Data for locating words and elements
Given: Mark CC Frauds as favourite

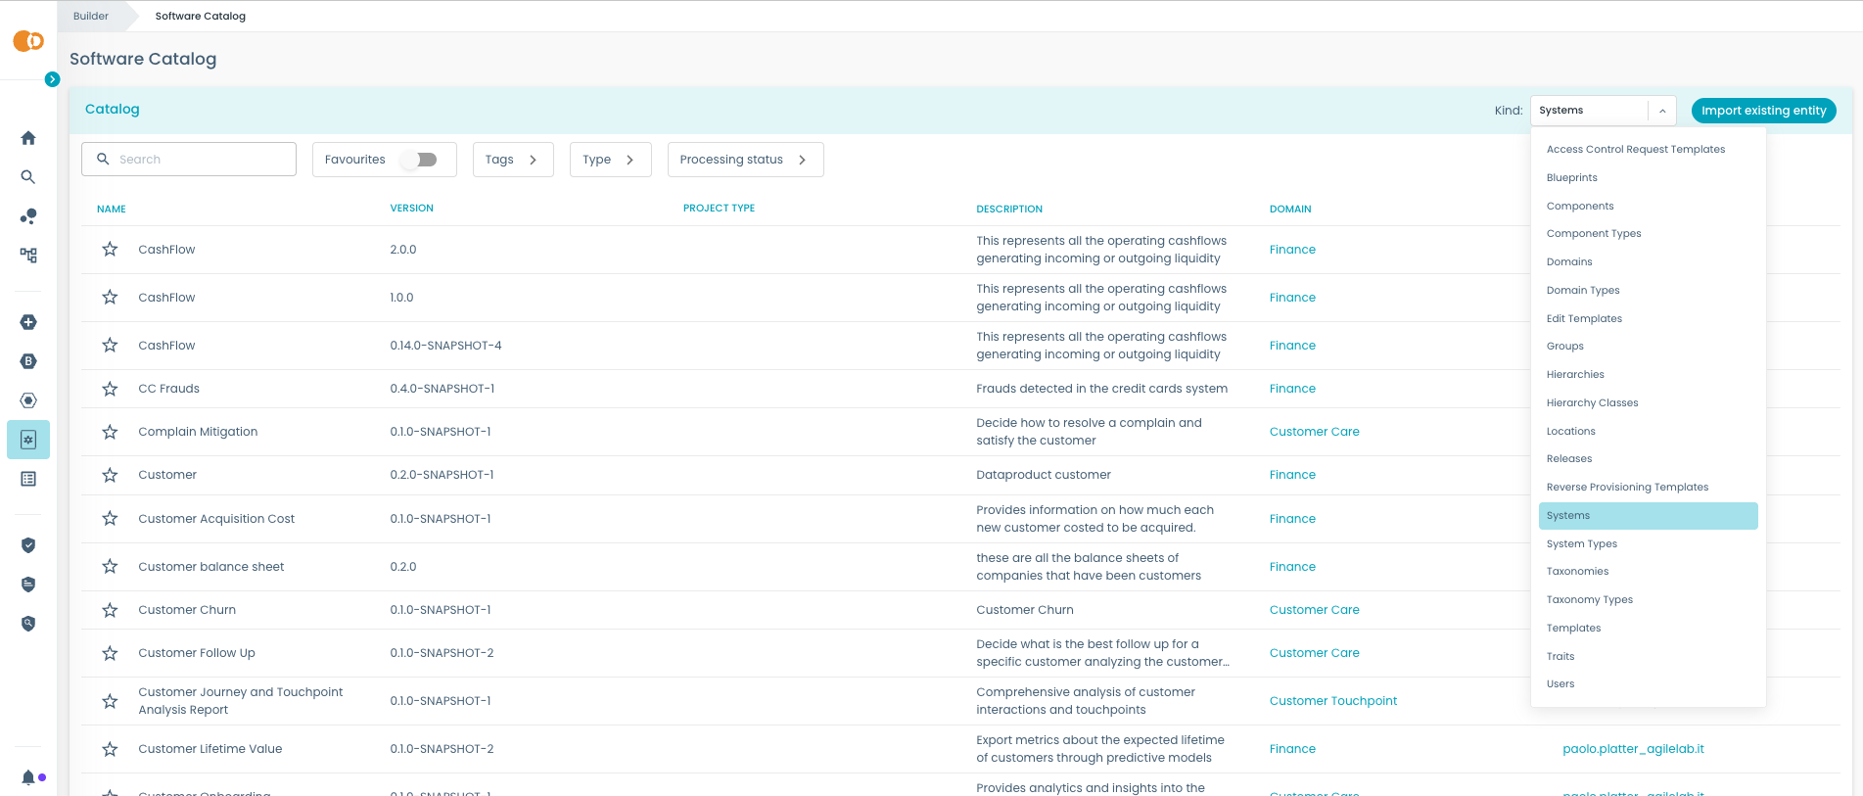Looking at the screenshot, I should pos(110,389).
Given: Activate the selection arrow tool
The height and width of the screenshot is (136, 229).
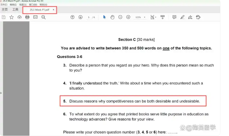Looking at the screenshot, I should click(x=105, y=17).
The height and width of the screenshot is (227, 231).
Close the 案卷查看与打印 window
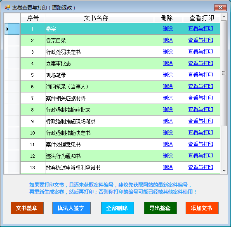pos(220,7)
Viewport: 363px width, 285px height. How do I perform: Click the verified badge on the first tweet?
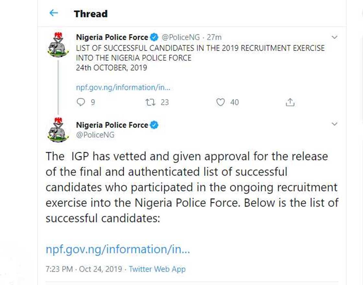[x=154, y=37]
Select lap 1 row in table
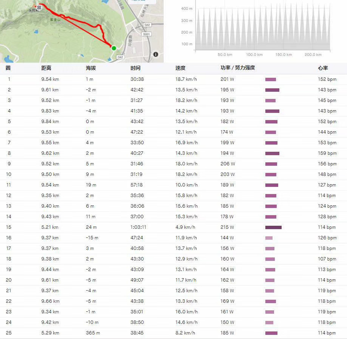The image size is (347, 339). [x=174, y=79]

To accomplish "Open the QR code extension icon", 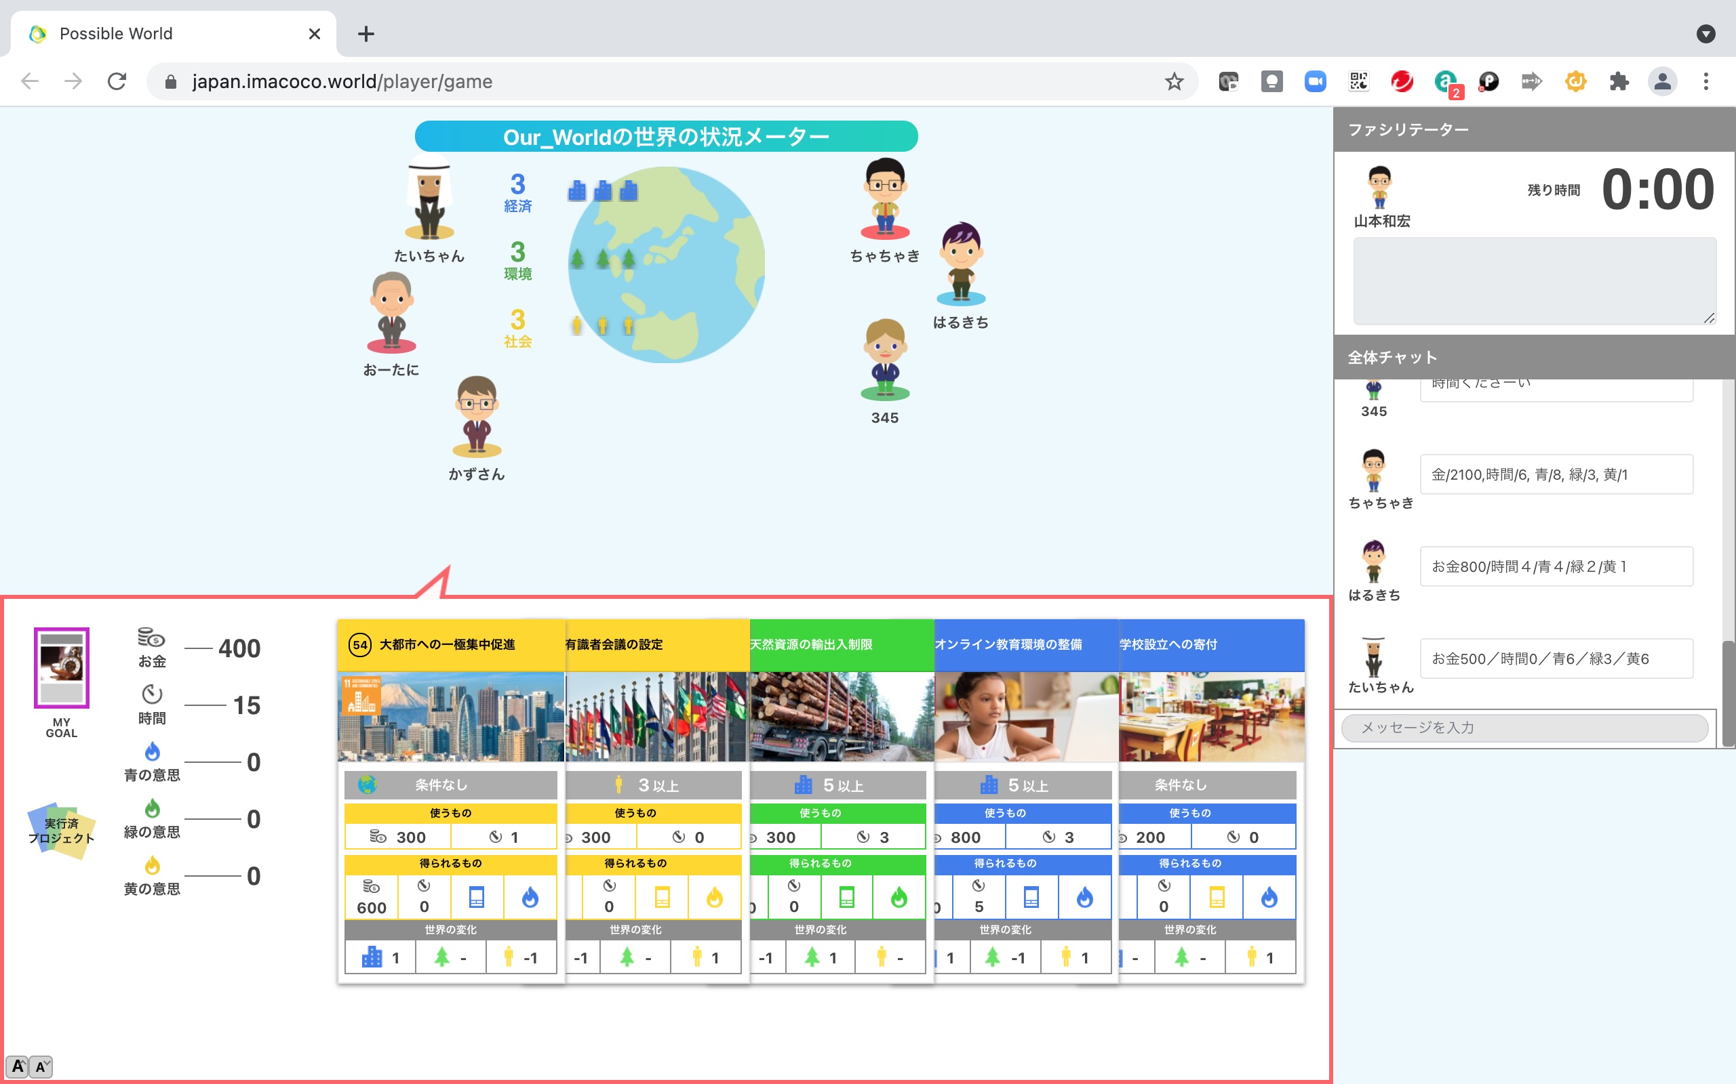I will 1359,82.
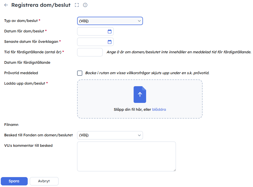Click the fullscreen expand icon

point(77,5)
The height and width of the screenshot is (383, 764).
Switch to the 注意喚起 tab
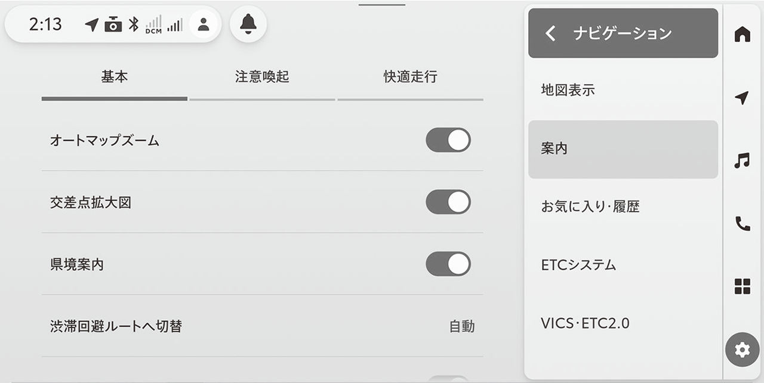click(x=262, y=78)
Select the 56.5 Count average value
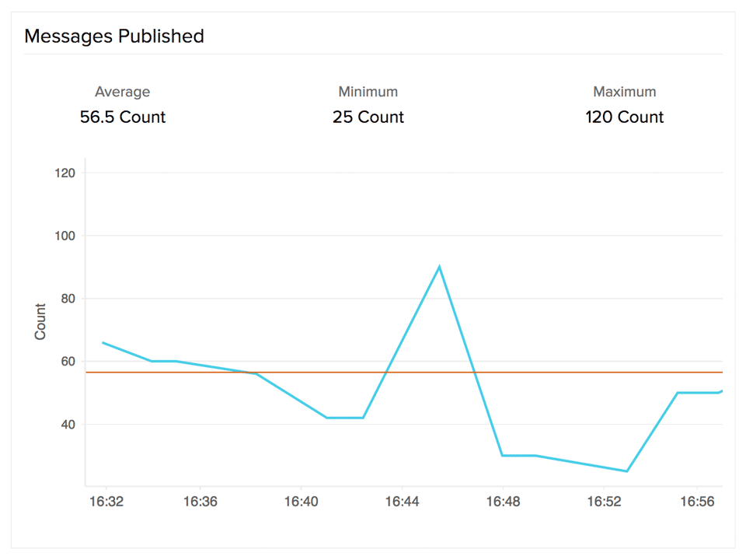746x560 pixels. [123, 117]
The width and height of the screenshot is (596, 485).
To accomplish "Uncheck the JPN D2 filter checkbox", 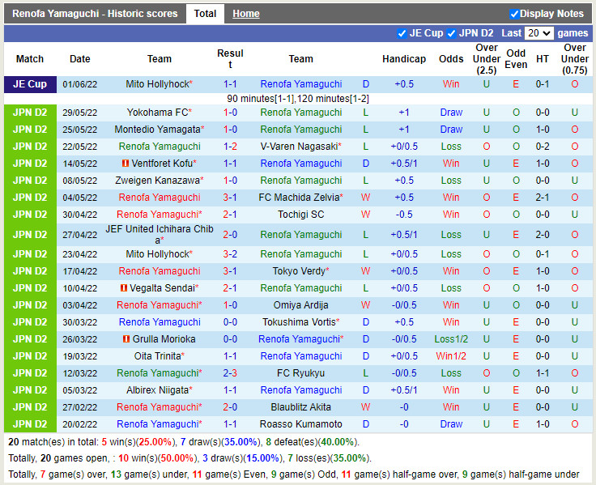I will point(452,33).
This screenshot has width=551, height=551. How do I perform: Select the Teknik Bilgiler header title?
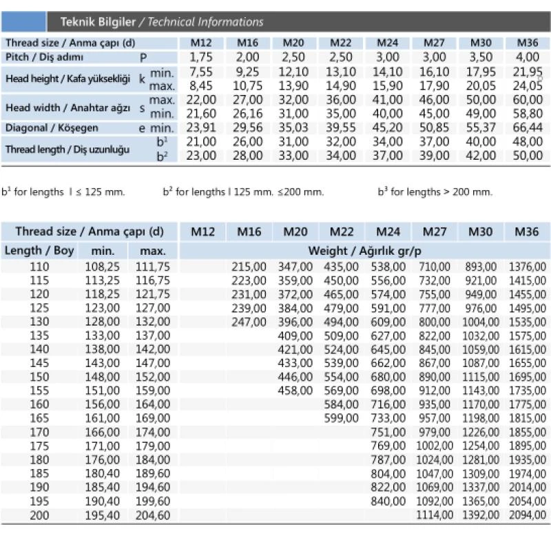[x=162, y=22]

■ Directions for this task: Reproduce the records verbatim from their first line through the line containing "The image size is (347, 339). [x=174, y=79]", including both of those lines. Leave the pictures out of your copy.

■ Right answer:
Given: Mark CC Frauds as favourite

Looking at the screenshot, I should pos(110,389).
Given: Activate the selection arrow tool
The height and width of the screenshot is (136, 229).
Looking at the screenshot, I should click(x=105, y=17).
The height and width of the screenshot is (227, 231).
Close the 案卷查看与打印 window
pos(220,7)
Viewport: 363px width, 285px height. How do I perform: Click the verified badge on the first tweet?
[x=154, y=37]
Select lap 1 row in table
The image size is (347, 339). [x=174, y=79]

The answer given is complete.